━━ Data shown

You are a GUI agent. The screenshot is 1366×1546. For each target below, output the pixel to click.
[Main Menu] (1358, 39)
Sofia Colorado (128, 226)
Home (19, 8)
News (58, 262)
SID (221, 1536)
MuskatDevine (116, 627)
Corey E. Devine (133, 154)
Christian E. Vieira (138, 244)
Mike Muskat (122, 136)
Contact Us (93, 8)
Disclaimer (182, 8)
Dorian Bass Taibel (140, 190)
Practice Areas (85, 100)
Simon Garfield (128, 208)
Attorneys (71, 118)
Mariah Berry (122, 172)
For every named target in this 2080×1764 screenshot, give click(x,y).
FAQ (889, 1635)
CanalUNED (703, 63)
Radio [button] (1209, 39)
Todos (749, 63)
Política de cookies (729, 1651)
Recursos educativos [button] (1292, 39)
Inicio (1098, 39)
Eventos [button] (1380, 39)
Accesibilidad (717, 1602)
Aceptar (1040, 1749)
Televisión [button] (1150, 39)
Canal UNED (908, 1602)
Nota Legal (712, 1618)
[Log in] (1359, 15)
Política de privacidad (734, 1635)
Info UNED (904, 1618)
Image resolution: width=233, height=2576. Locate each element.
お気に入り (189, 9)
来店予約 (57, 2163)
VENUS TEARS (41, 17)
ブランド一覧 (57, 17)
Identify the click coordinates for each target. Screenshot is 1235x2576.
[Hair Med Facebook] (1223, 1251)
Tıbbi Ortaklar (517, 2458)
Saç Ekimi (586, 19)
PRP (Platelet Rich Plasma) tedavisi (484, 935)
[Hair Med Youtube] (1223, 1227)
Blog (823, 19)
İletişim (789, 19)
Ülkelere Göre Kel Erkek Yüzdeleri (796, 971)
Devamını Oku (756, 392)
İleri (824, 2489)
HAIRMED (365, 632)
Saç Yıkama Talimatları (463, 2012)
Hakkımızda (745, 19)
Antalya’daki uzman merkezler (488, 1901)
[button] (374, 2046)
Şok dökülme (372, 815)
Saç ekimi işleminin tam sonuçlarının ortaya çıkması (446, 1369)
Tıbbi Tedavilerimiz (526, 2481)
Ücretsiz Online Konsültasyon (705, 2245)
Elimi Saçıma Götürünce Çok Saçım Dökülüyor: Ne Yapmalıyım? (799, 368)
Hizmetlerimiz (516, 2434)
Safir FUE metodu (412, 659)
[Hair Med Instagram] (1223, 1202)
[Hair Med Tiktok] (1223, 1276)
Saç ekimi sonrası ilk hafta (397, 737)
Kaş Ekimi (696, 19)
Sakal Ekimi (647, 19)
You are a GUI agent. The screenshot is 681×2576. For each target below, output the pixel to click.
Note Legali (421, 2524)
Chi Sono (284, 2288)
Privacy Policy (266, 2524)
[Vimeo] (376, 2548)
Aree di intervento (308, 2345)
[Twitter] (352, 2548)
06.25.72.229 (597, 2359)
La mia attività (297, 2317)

━━━━

→ **Task**:
Copy out every record above once more, precisely as written.

→ **Response box**:
You are a GUI agent. The screenshot is 1366×1546. For each target below, output the pixel to click.
[Main Menu] (1358, 39)
Sofia Colorado (128, 226)
Home (19, 8)
News (58, 262)
SID (221, 1536)
MuskatDevine (116, 627)
Corey E. Devine (133, 154)
Christian E. Vieira (138, 244)
Mike Muskat (122, 136)
Contact Us (93, 8)
Disclaimer (182, 8)
Dorian Bass Taibel (140, 190)
Practice Areas (85, 100)
Simon Garfield (128, 208)
Attorneys (71, 118)
Mariah Berry (122, 172)
For every named target in this 2080×1764 screenshot, give click(x,y).
FAQ (889, 1635)
CanalUNED (703, 63)
Radio [button] (1209, 39)
Todos (749, 63)
Política de cookies (729, 1651)
Recursos educativos [button] (1292, 39)
Inicio (1098, 39)
Eventos [button] (1380, 39)
Accesibilidad (717, 1602)
Aceptar (1040, 1749)
Televisión [button] (1150, 39)
Canal UNED (908, 1602)
Nota Legal (712, 1618)
[Log in] (1359, 15)
Política de privacidad (734, 1635)
Info UNED (904, 1618)
Image resolution: width=233, height=2576. Locate each element.
お気に入り (189, 9)
来店予約 (57, 2163)
VENUS TEARS (41, 17)
ブランド一覧 (57, 17)
Identify the click coordinates for each target. Screenshot is 1235x2576.
[Hair Med Facebook] (1223, 1251)
Tıbbi Ortaklar (517, 2458)
Saç Ekimi (586, 19)
PRP (Platelet Rich Plasma) tedavisi (484, 935)
[Hair Med Youtube] (1223, 1227)
Blog (823, 19)
İletişim (789, 19)
Ülkelere Göre Kel Erkek Yüzdeleri (796, 971)
Devamını Oku (756, 392)
İleri (824, 2489)
HAIRMED (365, 632)
Saç Yıkama Talimatları (463, 2012)
Hakkımızda (745, 19)
Antalya’daki uzman merkezler (488, 1901)
[button] (374, 2046)
Şok dökülme (372, 815)
Saç ekimi işleminin tam sonuçlarının ortaya çıkması (446, 1369)
Tıbbi Tedavilerimiz (526, 2481)
Ücretsiz Online Konsültasyon (705, 2245)
Elimi Saçıma Götürünce Çok Saçım Dökülüyor: Ne Yapmalıyım? (799, 368)
Hizmetlerimiz (516, 2434)
Safir FUE metodu (412, 659)
[Hair Med Instagram] (1223, 1202)
[Hair Med Tiktok] (1223, 1276)
Saç ekimi sonrası ilk hafta (397, 737)
Kaş Ekimi (696, 19)
Sakal Ekimi (647, 19)
You are a GUI agent. The screenshot is 681×2576. For each target below, output the pixel to click.
Note Legali (421, 2524)
Chi Sono (284, 2288)
Privacy Policy (266, 2524)
[Vimeo] (376, 2548)
Aree di intervento (308, 2345)
[Twitter] (352, 2548)
06.25.72.229 (597, 2359)
La mia attività (297, 2317)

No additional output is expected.